I would be cautious about old actions, not because of the pressure spec, but because of the old, inferior metals used, and for whatever fatigue life is left in the action. Metallurgy was extremely primitive in the WW1 era, the metals used were inconsistent in composition, and the process controls tended to be human eyeballs. For those reasons and more, old actions have their uncertainties and are more likely to fail, either due to extreme pressures, or just use.
If you compare shear in a M1903 bolt and a post WW2 bolt, both are oversized for the application, but just based on the more modern, and better alloy materials used, the later bolt should have a higher yield and fatigue life, all things being equal.
Something that is often ignored is the cartridge case.

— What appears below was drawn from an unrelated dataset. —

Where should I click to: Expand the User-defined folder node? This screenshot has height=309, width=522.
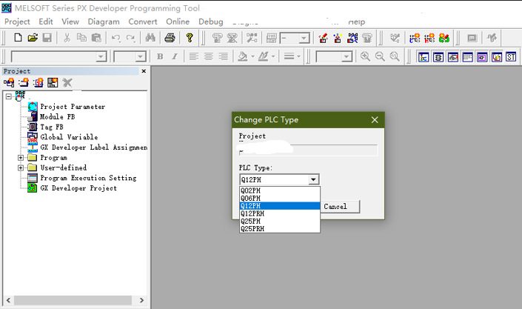[x=21, y=168]
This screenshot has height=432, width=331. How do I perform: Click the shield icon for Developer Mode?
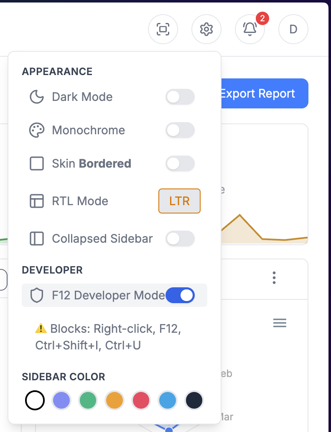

Cartridge brass is the same stuff now as it was then. The case is a gas seal, but, if you push pressures, it will stick to the walls of the chamber and you will require a cleaning rod, or a welding rod, to knock it out, assuming you can get it out without having to remove the barrel from the action! While most pressure discussions assume that action strength is the most important, which it is if you are trying to blow the action up. If you are deliberately trying to do a destructive test, then a more modern action will hold together better than an old one. But, nothing made by man cannot be unmade by man. For normal operation, it is highly desirable to have the cartridge feed and extract. Particularly without special tools being required to extract the case. And in this scenario, you don't want 80,000, 90,000, 100,000 psia pressures in the chamber.
So, in that way, what you find that if you don't want a magazine fed, air cooled, single shot rifle, brass characteristics still limit the amount of pressure that can be applied to the cartridge case.